Wildpack Beverage Inc. announced the closing of an amendment to its term loan with Sandton Capital Solutions Master Fund V, LP (the "Lender"), an affiliate of Sandton Capital Partners, L.P. ("Sandton") pursuant to an amended and restated loan agreement (the "Loan Agreement") between the Lender and the Company's indirect wholly-owned subsidiaries, as borrowers. The Amendment provides for an additional loan tranche in the amount of USD 5,000,000 available now to the Company (the "Tranche 2 Loan"). The Tranche 2 Loan bears interest at a rate of 15.00% per annum.

All interest accruing under the Tranche 2 Loan up to and including November 1, 2024 will be added to the principal balance and will thereafter accrue interest (such paid in kind interest being referred to as "PIK"). The Tranche 2 Loan matures October 10, 2026 (the "Tranche 2 Maturity Date"). Commencing December 1, 2024 through the Tranche 2 Maturity Date, the Borrower shall pay interest on the unpaid principal balance of the Tranche 2 Loan (which shall include all PIK Interest that has been added thereto) in cash monthly in arrears.

Proceeds from the Tranche 2 Loan will provide liquidity to the Company as it continues to work towards cash flow positive operations. Achieving cash flow positive operations has taken longer than forecasted by Management resulting in tighter liquidity prior to receipt of the Tranche 2 Loan. The Tranche 1 Loan with the Lender in the amount of US$25,000,000 closed on May 30, 2023, as more particularly described in the Company's news release dated May 30, 2023.
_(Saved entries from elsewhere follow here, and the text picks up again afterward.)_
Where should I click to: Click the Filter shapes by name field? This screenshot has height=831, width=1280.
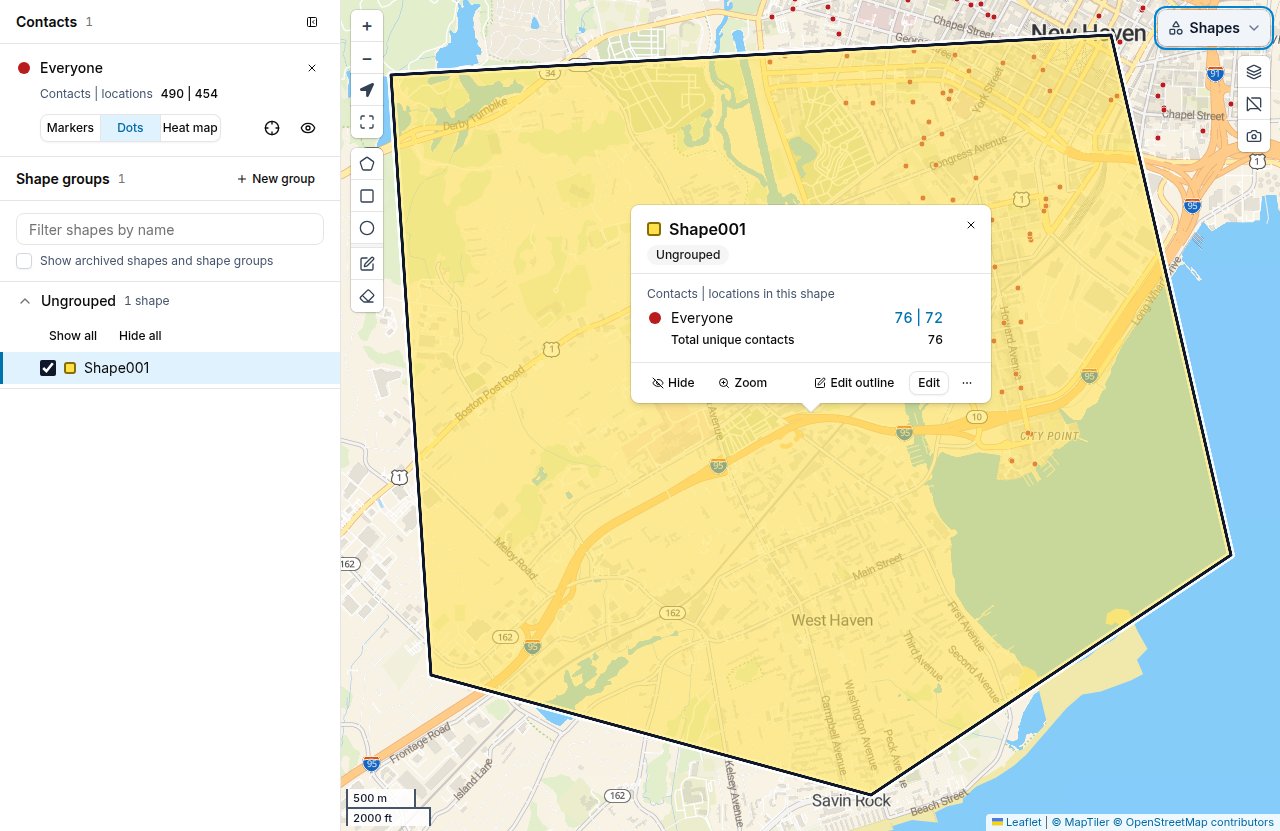(170, 229)
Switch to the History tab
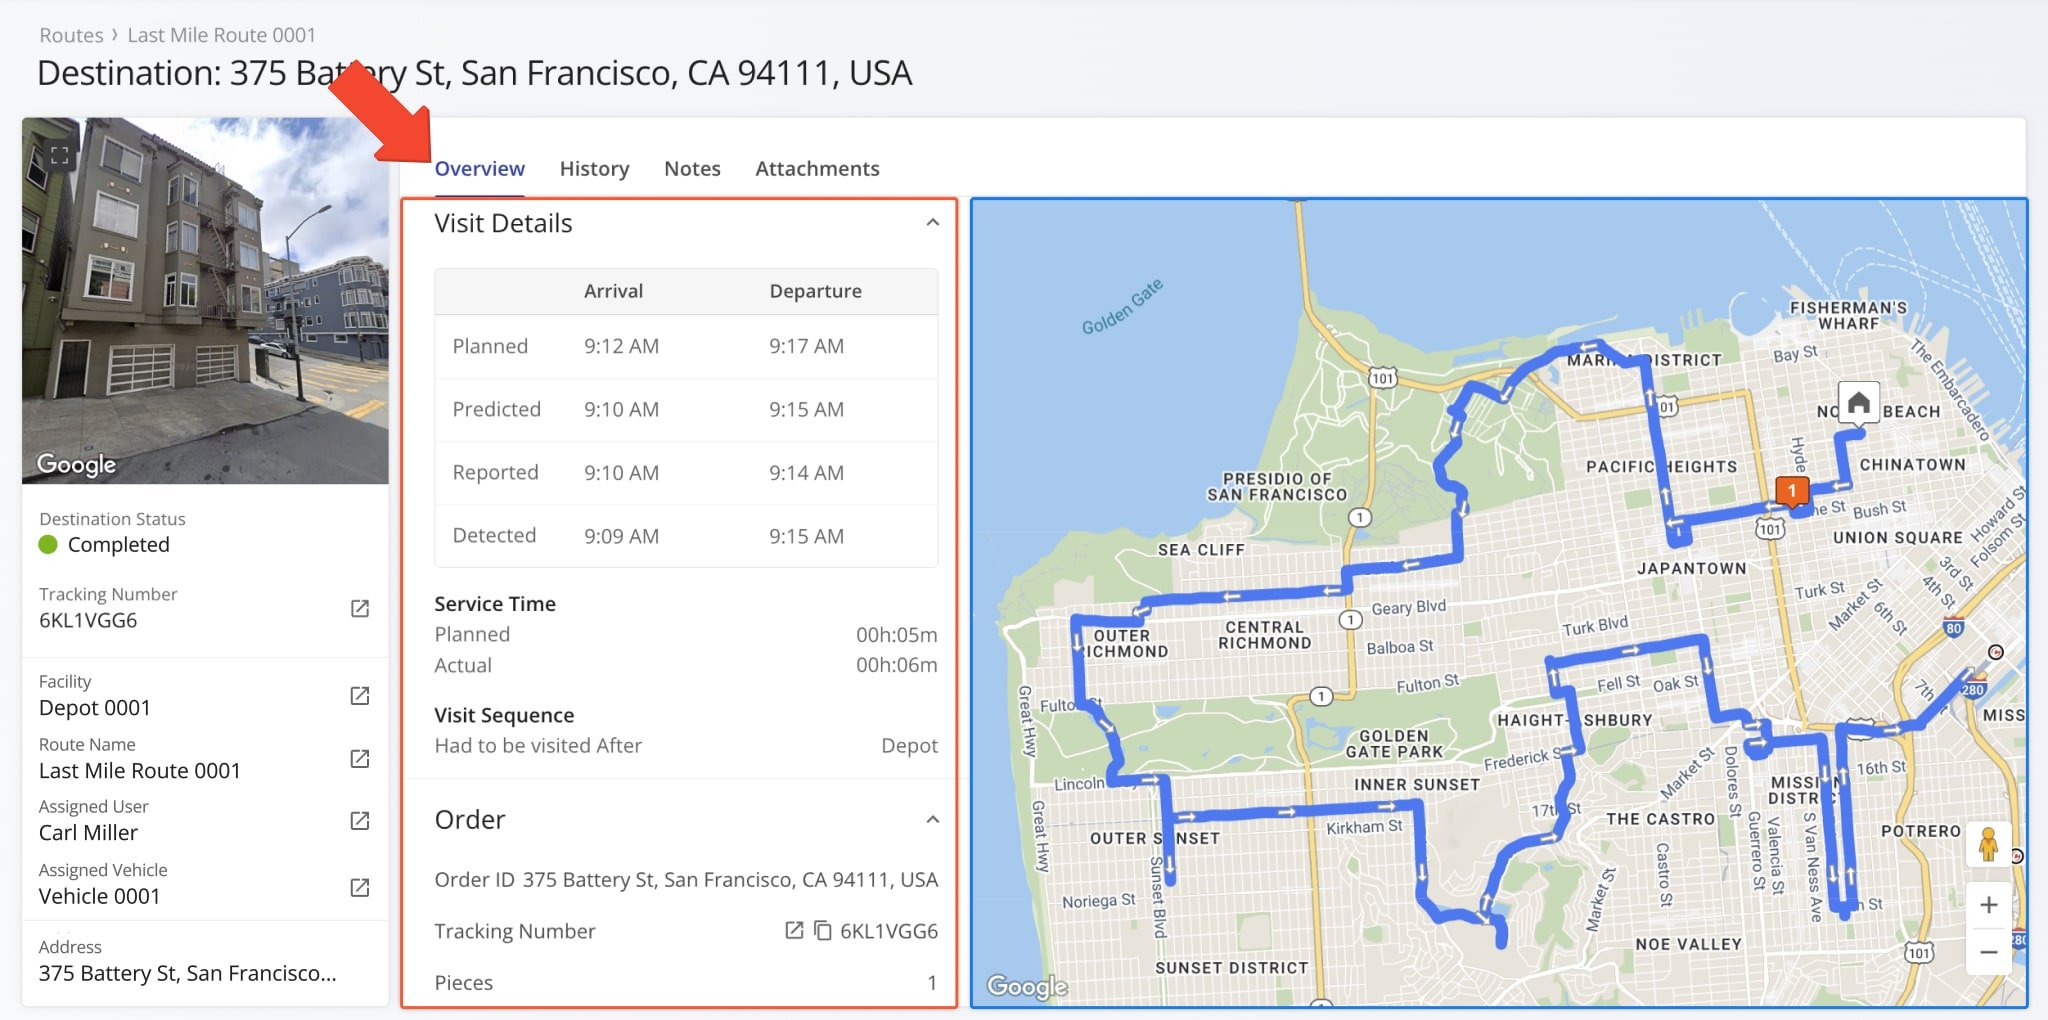Image resolution: width=2048 pixels, height=1020 pixels. pyautogui.click(x=594, y=169)
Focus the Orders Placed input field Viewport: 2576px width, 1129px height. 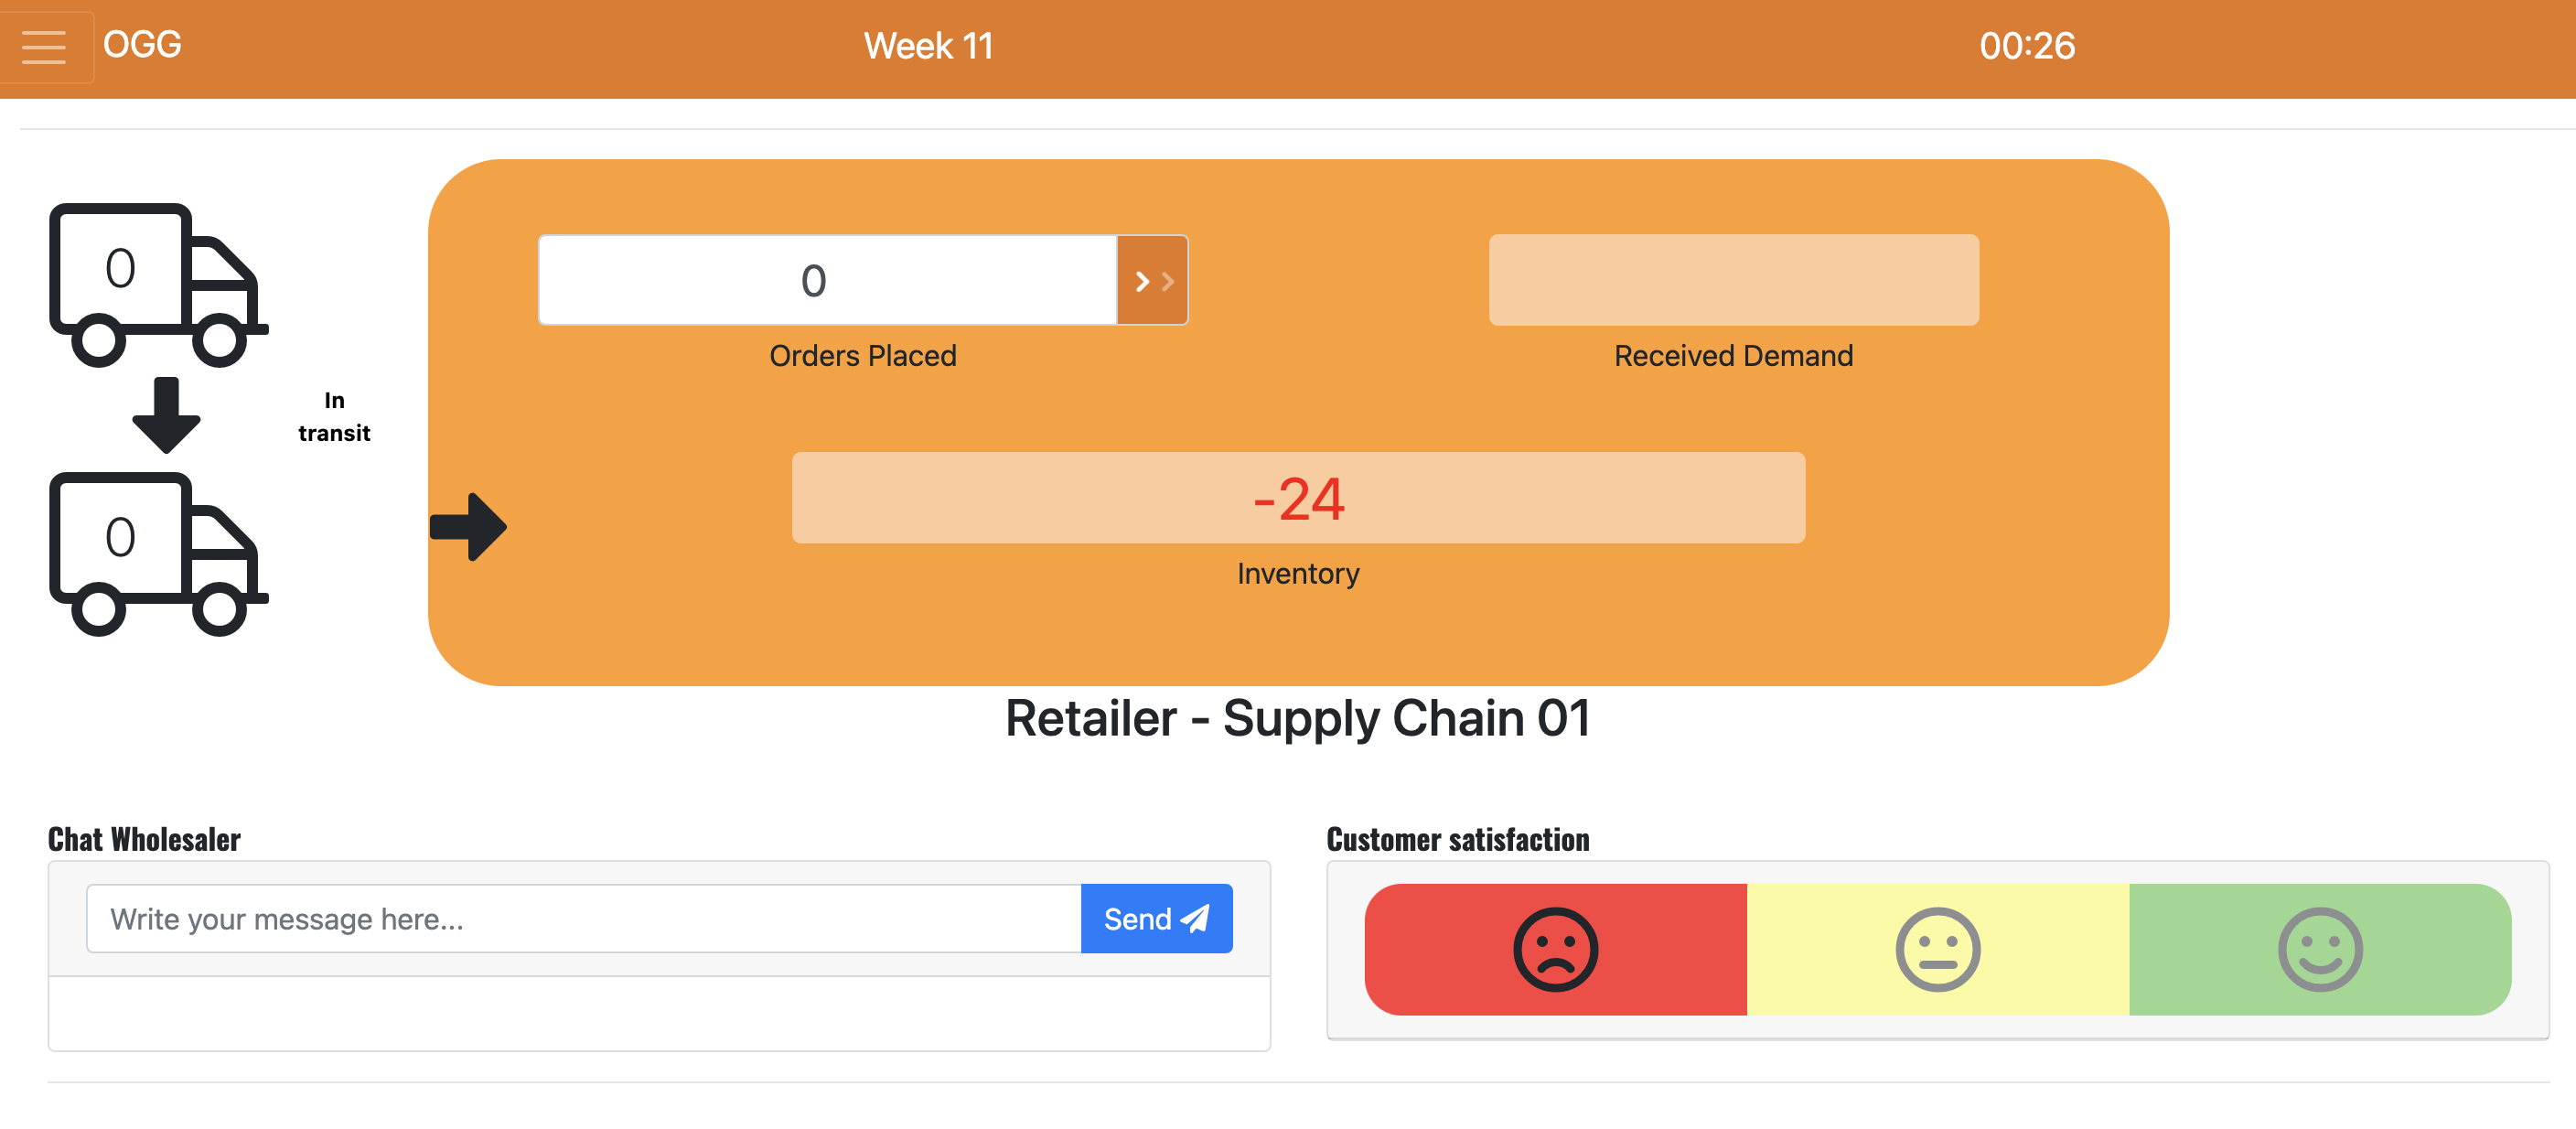tap(827, 281)
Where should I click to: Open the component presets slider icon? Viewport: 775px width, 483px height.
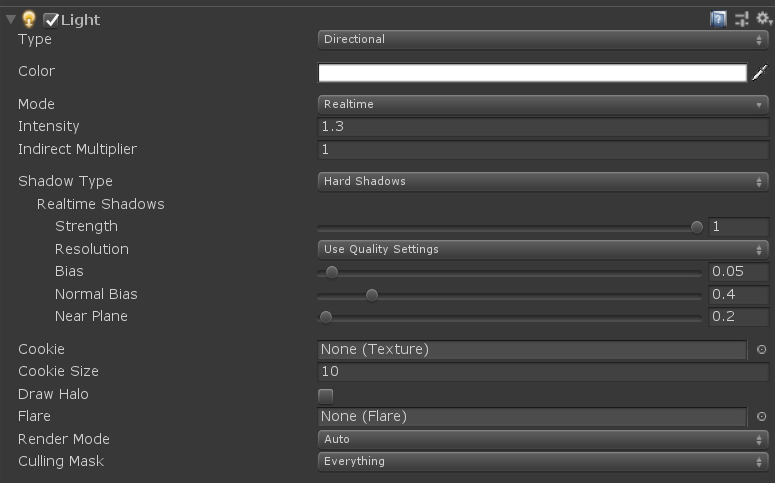pyautogui.click(x=741, y=19)
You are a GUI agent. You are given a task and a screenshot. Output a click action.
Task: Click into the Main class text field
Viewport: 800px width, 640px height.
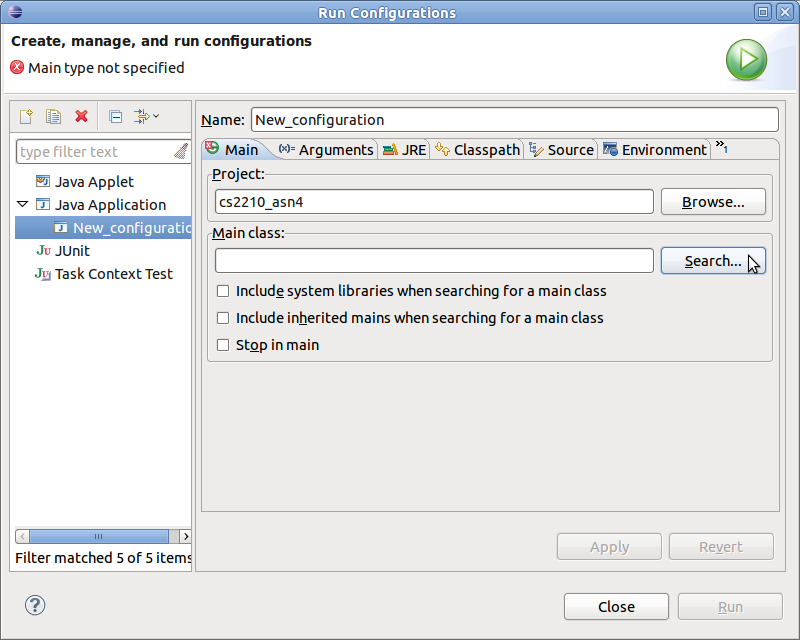point(434,261)
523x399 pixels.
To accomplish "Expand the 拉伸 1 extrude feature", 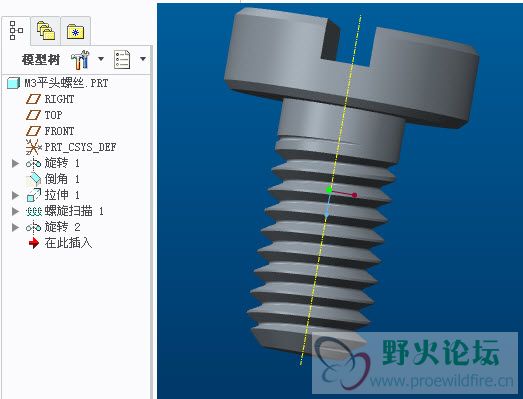I will pyautogui.click(x=15, y=195).
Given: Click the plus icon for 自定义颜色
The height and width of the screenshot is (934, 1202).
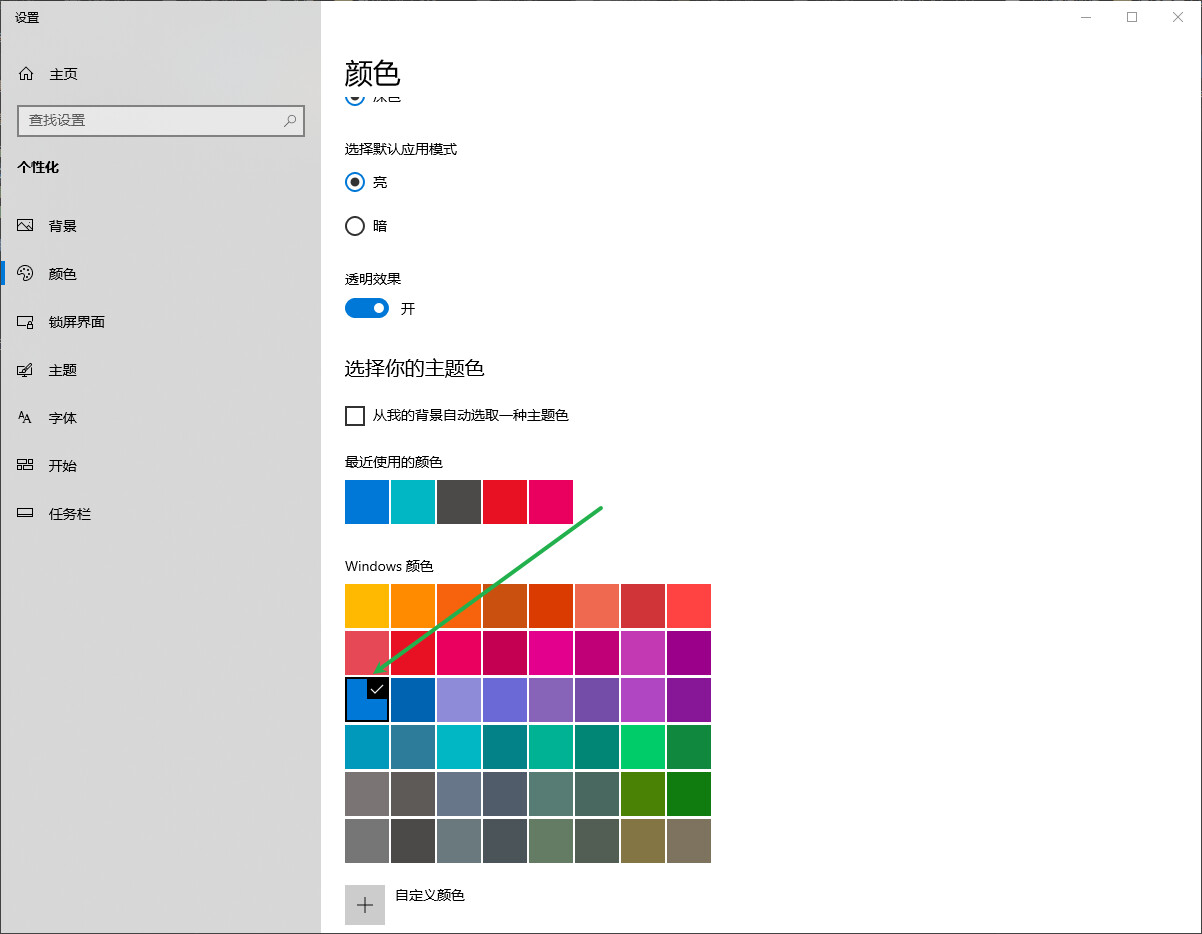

Pursuant to the Loan Agreement, the Tranche 1 Loan and the Tranche 2 Loan are secured by a first priority lien on all assets of the Company and each subsidiary of the Company, including liens on the equity interests of all subsidiaries of the Company, and is guaranteed by the Company and all subsidiaries of the Company. The Company has agreed to use its commercially reasonable efforts to obtain approval of the TSX Venture Exchange for the grant of nominal value warrants (the "Warrants") to the Lender exercisable into 5.625% of the equity of the Company's wholly owned subsidiary, Thirsty Cat LLC, which holds substantially all the assets of the Company. The Tranche 1 Loan is convertible into 49% of the equity interests of Thirsty Cat LLC.

To the extent that the Company does not receive TSX Venture Exchange approval for the issuance of the Warrants, Mitchell Barnard, Chief Executive Officer of Wildpack has granted the Lender an option to acquire at nominal value his outstanding Common shares of the Company, being an aggregate of 3,546,753 Common shares, inclusive of 1,687,500 Common shares which may be issuable upon the vesting of restricted share units held by Mitchell Barnard.